加齢とともに筋線維の数が減っていくということは、すなわち筋線維が死んでいくこと。ただ、筋線維の発生と同じく、役割を終えた筋線維がどんなふうに死んでいくかは、まだはっきりと解明されていません。

現在の有力な説は、「アポトーシス」という細胞の死に方です。これは「プログラム細胞死」とも呼ばれていて、古くなった筋線維が自ら命を絶つことです。傷んだ細胞をそのまま持っていても、病気の原因になることもあり、体にとってはかえって不利な状態になる。そこで「自分は足手まといだ」と判断した細胞が積極的に“自殺”をすることで、健康な体が維持される。

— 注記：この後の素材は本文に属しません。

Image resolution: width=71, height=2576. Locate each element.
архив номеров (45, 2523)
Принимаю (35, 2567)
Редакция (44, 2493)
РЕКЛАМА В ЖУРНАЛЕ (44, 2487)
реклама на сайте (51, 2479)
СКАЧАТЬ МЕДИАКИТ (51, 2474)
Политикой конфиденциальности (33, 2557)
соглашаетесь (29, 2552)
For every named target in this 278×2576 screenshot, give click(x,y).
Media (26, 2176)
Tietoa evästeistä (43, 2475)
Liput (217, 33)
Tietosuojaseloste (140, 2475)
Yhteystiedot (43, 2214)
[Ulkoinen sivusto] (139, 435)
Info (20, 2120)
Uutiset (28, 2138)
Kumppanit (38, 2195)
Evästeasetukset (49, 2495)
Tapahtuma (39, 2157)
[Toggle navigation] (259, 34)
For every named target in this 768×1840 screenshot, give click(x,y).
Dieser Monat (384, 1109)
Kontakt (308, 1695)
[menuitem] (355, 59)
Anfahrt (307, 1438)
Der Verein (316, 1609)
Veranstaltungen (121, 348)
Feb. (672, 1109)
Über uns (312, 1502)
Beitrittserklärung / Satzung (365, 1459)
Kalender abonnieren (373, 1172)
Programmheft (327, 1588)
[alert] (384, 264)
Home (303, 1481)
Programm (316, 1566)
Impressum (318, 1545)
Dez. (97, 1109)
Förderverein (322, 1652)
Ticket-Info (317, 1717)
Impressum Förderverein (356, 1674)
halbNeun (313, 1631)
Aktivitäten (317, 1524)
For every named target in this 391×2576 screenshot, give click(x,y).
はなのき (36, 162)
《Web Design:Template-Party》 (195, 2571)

細胞にはこのような自殺プログラムがあらかじめ備わっていて、加齢とともに神経や筋肉が減っていくと考えられています。「老兵は消え去るのみ」と言ったところでしょうか。
ちなみに、このアポトーシスは遅筋線維より速筋線維の方が激しく起こるようです。加齢にともなって数が減っていくのも、速筋線維の方が圧倒的に先です。